## [Try it]
Return each line exactly, beginning with the one that has "Instruction: Click the" and finishing with the final line of the material. Drop any pictures.

## [Records supplied]
----------------
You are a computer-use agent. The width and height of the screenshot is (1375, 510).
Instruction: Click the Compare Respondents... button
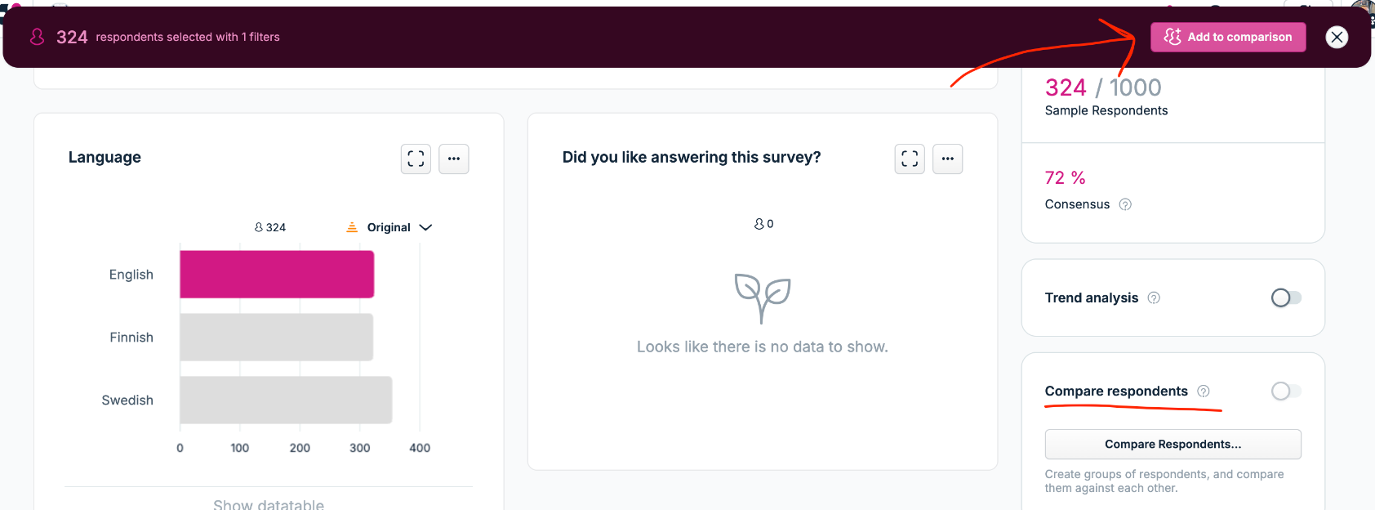pos(1173,444)
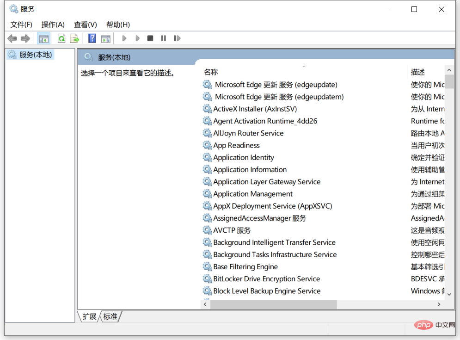Click the Refresh icon in the toolbar
460x340 pixels.
click(61, 38)
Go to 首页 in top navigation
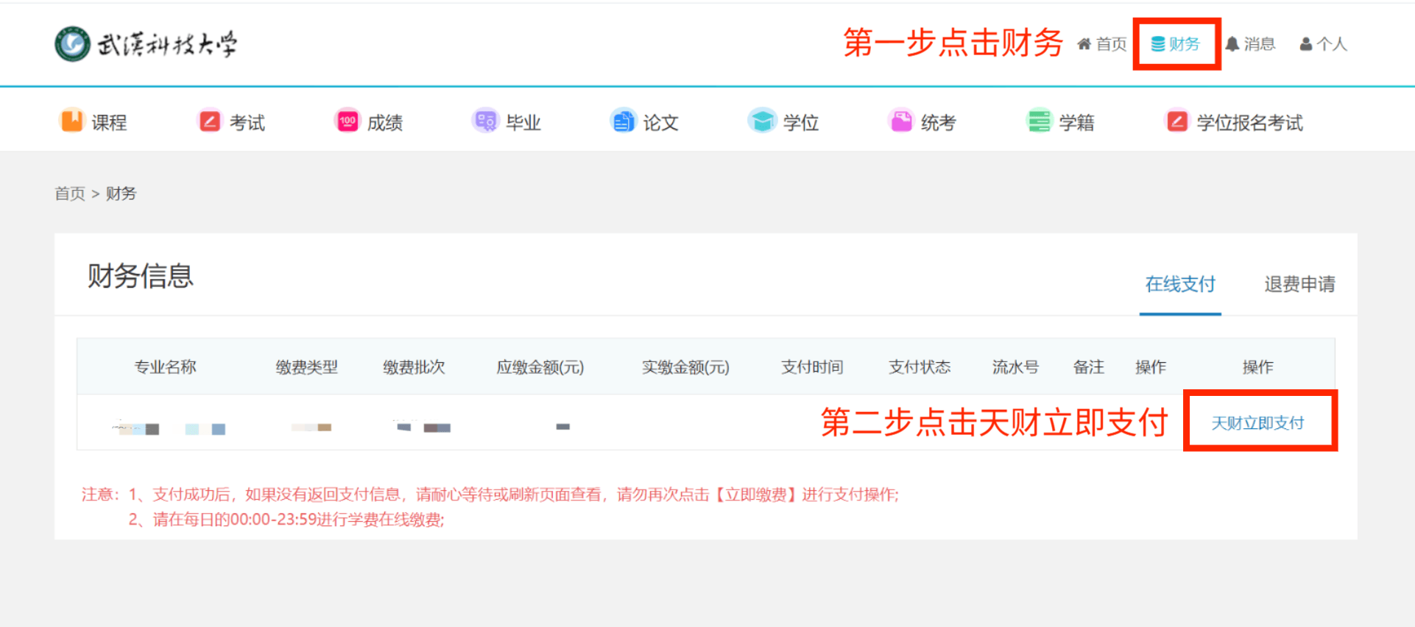 coord(1102,44)
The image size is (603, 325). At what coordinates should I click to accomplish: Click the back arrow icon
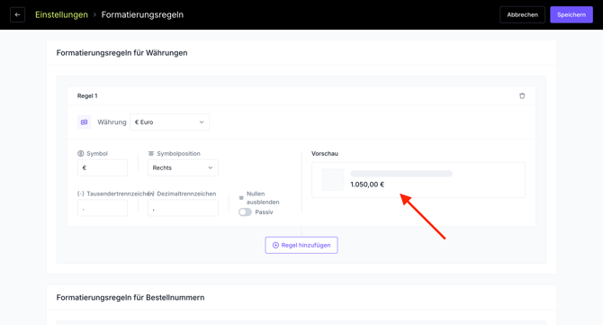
----------------
## [Written response]
Instruction: Click the Compare Respondents... button
pos(1173,444)
Click the Refresh icon in the toolbar
460x340 pixels.
click(61, 38)
Go to 首页 in top navigation
 coord(1102,44)
The image size is (603, 325). At what coordinates should I click to accomplish: Click the back arrow icon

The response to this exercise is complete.